> BRIEF
From the first line to the last, give the listing again exactly.

> THE DATA

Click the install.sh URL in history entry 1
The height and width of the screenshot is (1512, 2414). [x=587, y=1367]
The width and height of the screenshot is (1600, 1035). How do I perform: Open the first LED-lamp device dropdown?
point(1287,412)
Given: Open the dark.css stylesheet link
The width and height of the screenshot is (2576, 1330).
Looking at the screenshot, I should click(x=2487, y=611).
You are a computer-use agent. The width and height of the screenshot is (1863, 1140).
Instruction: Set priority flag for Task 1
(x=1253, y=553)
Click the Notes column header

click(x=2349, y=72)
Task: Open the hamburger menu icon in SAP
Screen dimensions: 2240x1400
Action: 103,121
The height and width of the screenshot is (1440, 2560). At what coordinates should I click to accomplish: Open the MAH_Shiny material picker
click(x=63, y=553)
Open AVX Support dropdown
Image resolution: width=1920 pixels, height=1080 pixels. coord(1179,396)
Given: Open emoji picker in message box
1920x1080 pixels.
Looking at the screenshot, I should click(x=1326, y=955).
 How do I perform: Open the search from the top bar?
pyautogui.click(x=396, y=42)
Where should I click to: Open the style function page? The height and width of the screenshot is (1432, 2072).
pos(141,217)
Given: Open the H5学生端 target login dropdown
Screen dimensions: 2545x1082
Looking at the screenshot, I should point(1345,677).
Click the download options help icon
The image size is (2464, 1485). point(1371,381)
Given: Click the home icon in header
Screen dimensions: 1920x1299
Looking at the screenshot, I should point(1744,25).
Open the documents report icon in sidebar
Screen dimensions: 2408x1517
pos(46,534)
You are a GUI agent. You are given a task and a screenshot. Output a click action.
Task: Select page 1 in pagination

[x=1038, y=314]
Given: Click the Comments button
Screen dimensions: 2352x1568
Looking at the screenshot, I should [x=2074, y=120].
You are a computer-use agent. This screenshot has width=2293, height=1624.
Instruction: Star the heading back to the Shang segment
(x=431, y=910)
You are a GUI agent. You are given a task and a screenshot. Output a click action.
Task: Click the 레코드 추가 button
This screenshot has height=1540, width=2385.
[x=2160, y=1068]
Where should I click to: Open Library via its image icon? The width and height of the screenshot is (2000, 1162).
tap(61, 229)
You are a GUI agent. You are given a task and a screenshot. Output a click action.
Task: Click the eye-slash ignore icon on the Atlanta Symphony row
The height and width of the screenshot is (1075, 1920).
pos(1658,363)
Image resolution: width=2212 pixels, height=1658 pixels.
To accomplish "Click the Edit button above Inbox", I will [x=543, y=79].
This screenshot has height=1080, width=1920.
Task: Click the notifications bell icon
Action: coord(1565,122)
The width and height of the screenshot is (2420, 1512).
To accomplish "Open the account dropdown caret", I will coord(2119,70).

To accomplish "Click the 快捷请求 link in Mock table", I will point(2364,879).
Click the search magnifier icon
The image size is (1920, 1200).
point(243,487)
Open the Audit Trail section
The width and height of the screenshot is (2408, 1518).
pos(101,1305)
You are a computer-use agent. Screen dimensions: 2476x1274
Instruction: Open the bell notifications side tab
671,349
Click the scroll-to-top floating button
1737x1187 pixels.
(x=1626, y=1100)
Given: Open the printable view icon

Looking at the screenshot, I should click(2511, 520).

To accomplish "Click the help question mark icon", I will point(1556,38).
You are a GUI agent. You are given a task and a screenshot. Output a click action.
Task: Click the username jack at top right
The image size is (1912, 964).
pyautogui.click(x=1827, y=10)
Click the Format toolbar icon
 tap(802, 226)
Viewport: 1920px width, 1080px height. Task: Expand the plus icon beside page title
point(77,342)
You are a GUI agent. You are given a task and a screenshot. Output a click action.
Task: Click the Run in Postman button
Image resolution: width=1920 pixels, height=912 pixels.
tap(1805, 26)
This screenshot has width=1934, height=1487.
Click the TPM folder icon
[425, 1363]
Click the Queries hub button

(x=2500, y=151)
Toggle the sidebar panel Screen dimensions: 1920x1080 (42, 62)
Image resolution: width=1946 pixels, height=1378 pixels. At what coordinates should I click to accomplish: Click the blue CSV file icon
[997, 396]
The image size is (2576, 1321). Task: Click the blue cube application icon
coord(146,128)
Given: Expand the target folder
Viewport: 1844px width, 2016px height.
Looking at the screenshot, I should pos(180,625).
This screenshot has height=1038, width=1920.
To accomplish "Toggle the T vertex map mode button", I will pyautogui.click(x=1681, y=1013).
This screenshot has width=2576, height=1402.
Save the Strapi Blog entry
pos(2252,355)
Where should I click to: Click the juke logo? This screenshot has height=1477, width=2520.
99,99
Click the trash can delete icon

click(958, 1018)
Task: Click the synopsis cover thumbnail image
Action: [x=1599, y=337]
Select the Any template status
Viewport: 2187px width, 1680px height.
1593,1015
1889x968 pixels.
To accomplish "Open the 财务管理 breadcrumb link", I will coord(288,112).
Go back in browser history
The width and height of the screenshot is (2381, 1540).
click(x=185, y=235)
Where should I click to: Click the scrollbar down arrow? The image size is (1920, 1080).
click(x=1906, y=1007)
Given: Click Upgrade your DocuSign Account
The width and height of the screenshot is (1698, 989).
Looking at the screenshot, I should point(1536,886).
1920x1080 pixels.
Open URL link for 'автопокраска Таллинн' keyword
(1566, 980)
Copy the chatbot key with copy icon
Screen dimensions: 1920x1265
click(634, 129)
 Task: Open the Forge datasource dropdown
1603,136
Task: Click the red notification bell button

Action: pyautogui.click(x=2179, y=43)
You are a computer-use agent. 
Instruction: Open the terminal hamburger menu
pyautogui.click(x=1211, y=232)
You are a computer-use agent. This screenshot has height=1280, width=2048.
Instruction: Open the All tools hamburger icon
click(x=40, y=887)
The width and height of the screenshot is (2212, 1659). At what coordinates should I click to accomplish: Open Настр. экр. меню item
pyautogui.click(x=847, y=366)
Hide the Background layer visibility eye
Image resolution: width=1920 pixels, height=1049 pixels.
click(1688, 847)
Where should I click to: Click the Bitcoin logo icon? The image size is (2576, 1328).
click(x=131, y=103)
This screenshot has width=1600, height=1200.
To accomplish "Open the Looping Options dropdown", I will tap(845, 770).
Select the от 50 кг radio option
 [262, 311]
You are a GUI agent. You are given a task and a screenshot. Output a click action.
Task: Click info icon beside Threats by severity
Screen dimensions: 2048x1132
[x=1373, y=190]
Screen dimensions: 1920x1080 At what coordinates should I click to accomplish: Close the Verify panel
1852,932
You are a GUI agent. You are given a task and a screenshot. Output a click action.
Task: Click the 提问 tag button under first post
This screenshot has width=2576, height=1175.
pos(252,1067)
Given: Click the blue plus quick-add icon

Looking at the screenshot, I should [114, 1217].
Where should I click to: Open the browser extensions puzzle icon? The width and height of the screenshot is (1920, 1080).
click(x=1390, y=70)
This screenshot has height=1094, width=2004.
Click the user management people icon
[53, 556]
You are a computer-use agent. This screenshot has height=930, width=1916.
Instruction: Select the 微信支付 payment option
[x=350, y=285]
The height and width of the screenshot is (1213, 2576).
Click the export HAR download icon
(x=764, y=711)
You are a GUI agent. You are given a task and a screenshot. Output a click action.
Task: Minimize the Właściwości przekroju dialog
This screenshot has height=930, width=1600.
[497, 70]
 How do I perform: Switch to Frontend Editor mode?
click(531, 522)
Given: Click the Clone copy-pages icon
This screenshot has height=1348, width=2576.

> WORKED SOLUTION
Click the install.sh URL in history entry 1
The height and width of the screenshot is (1512, 2414). [x=587, y=1367]
The width and height of the screenshot is (1600, 1035). How do I perform: Open the first LED-lamp device dropdown?
point(1287,412)
Given: Open the dark.css stylesheet link
The width and height of the screenshot is (2576, 1330).
Looking at the screenshot, I should click(x=2487, y=611).
You are a computer-use agent. The width and height of the screenshot is (1863, 1140).
Instruction: Set priority flag for Task 1
(x=1253, y=553)
Click the Notes column header

click(x=2349, y=72)
Task: Open the hamburger menu icon in SAP
Screen dimensions: 2240x1400
Action: 103,121
The height and width of the screenshot is (1440, 2560). At what coordinates should I click to accomplish: Open the MAH_Shiny material picker
click(x=63, y=553)
Open AVX Support dropdown
Image resolution: width=1920 pixels, height=1080 pixels. coord(1179,396)
Given: Open emoji picker in message box
1920x1080 pixels.
Looking at the screenshot, I should click(x=1326, y=955).
 How do I perform: Open the search from the top bar?
pyautogui.click(x=396, y=42)
Where should I click to: Open the style function page? The height and width of the screenshot is (1432, 2072).
pos(141,217)
Given: Open the H5学生端 target login dropdown
Screen dimensions: 2545x1082
Looking at the screenshot, I should point(1345,677).
Click the download options help icon
The image size is (2464, 1485). point(1371,381)
Given: Click the home icon in header
Screen dimensions: 1920x1299
Looking at the screenshot, I should point(1744,25).
Open the documents report icon in sidebar
Screen dimensions: 2408x1517
pos(46,534)
You are a GUI agent. You are given a task and a screenshot. Output a click action.
Task: Select page 1 in pagination

[x=1038, y=314]
Given: Click the Comments button
Screen dimensions: 2352x1568
Looking at the screenshot, I should [x=2074, y=120].
You are a computer-use agent. This screenshot has width=2293, height=1624.
Instruction: Star the heading back to the Shang segment
(x=431, y=910)
You are a GUI agent. You are given a task and a screenshot. Output a click action.
Task: Click the 레코드 추가 button
This screenshot has height=1540, width=2385.
[x=2160, y=1068]
Where should I click to: Open Library via its image icon? The width and height of the screenshot is (2000, 1162).
tap(61, 229)
You are a GUI agent. You are given a task and a screenshot. Output a click action.
Task: Click the eye-slash ignore icon on the Atlanta Symphony row
The height and width of the screenshot is (1075, 1920).
pos(1658,363)
Image resolution: width=2212 pixels, height=1658 pixels.
To accomplish "Click the Edit button above Inbox", I will [x=543, y=79].
This screenshot has height=1080, width=1920.
Task: Click the notifications bell icon
Action: coord(1565,122)
The width and height of the screenshot is (2420, 1512).
To accomplish "Open the account dropdown caret", I will coord(2119,70).

To accomplish "Click the 快捷请求 link in Mock table", I will point(2364,879).
Click the search magnifier icon
The image size is (1920, 1200).
point(243,487)
Open the Audit Trail section
The width and height of the screenshot is (2408, 1518).
pos(101,1305)
You are a computer-use agent. Screen dimensions: 2476x1274
Instruction: Open the bell notifications side tab
671,349
Click the scroll-to-top floating button
1737x1187 pixels.
(x=1626, y=1100)
Given: Open the printable view icon

Looking at the screenshot, I should click(2511, 520).

To accomplish "Click the help question mark icon", I will point(1556,38).
You are a GUI agent. You are given a task and a screenshot. Output a click action.
Task: Click the username jack at top right
The image size is (1912, 964).
pyautogui.click(x=1827, y=10)
Click the Format toolbar icon
 tap(802, 226)
Viewport: 1920px width, 1080px height. Task: Expand the plus icon beside page title
point(77,342)
You are a GUI agent. You are given a task and a screenshot. Output a click action.
Task: Click the Run in Postman button
Image resolution: width=1920 pixels, height=912 pixels.
tap(1805, 26)
This screenshot has width=1934, height=1487.
Click the TPM folder icon
[425, 1363]
Click the Queries hub button

(x=2500, y=151)
Toggle the sidebar panel Screen dimensions: 1920x1080 (42, 62)
Image resolution: width=1946 pixels, height=1378 pixels. At what coordinates should I click to accomplish: Click the blue CSV file icon
[997, 396]
The image size is (2576, 1321). Task: Click the blue cube application icon
coord(146,128)
Given: Expand the target folder
Viewport: 1844px width, 2016px height.
Looking at the screenshot, I should pos(180,625).
This screenshot has height=1038, width=1920.
To accomplish "Toggle the T vertex map mode button", I will pyautogui.click(x=1681, y=1013).
This screenshot has width=2576, height=1402.
Save the Strapi Blog entry
pos(2252,355)
Where should I click to: Click the juke logo? This screenshot has height=1477, width=2520.
99,99
Click the trash can delete icon

click(958, 1018)
Task: Click the synopsis cover thumbnail image
Action: [x=1599, y=337]
Select the Any template status
Viewport: 2187px width, 1680px height.
1593,1015
1889x968 pixels.
To accomplish "Open the 财务管理 breadcrumb link", I will coord(288,112).
Go back in browser history
The width and height of the screenshot is (2381, 1540).
click(x=185, y=235)
Where should I click to: Click the scrollbar down arrow? The image size is (1920, 1080).
click(x=1906, y=1007)
Given: Click Upgrade your DocuSign Account
The width and height of the screenshot is (1698, 989).
Looking at the screenshot, I should point(1536,886).
1920x1080 pixels.
Open URL link for 'автопокраска Таллинн' keyword
(1566, 980)
Copy the chatbot key with copy icon
Screen dimensions: 1920x1265
click(634, 129)
 Task: Open the Forge datasource dropdown
1603,136
Task: Click the red notification bell button

Action: pyautogui.click(x=2179, y=43)
You are a computer-use agent. 
Instruction: Open the terminal hamburger menu
pyautogui.click(x=1211, y=232)
You are a computer-use agent. This screenshot has height=1280, width=2048.
Instruction: Open the All tools hamburger icon
click(x=40, y=887)
The width and height of the screenshot is (2212, 1659). At what coordinates should I click to accomplish: Open Настр. экр. меню item
pyautogui.click(x=847, y=366)
Hide the Background layer visibility eye
Image resolution: width=1920 pixels, height=1049 pixels.
click(1688, 847)
Where should I click to: Click the Bitcoin logo icon? The image size is (2576, 1328).
click(x=131, y=103)
This screenshot has width=1600, height=1200.
To accomplish "Open the Looping Options dropdown", I will tap(845, 770).
Select the от 50 кг radio option
 [262, 311]
You are a GUI agent. You are given a task and a screenshot. Output a click action.
Task: Click info icon beside Threats by severity
Screen dimensions: 2048x1132
[x=1373, y=190]
Screen dimensions: 1920x1080 At what coordinates should I click to accomplish: Close the Verify panel
1852,932
You are a GUI agent. You are given a task and a screenshot. Output a click action.
Task: Click the 提问 tag button under first post
This screenshot has width=2576, height=1175.
pos(252,1067)
Given: Click the blue plus quick-add icon

Looking at the screenshot, I should [114, 1217].
Where should I click to: Open the browser extensions puzzle icon? The width and height of the screenshot is (1920, 1080).
click(x=1390, y=70)
This screenshot has height=1094, width=2004.
Click the user management people icon
[53, 556]
You are a computer-use agent. This screenshot has height=930, width=1916.
Instruction: Select the 微信支付 payment option
[x=350, y=285]
The height and width of the screenshot is (1213, 2576).
Click the export HAR download icon
(x=764, y=711)
You are a GUI agent. You are given a task and a screenshot. Output a click action.
Task: Minimize the Właściwości przekroju dialog
This screenshot has height=930, width=1600.
[497, 70]
 How do I perform: Switch to Frontend Editor mode?
click(531, 522)
Given: Click the Clone copy-pages icon
This screenshot has height=1348, width=2576.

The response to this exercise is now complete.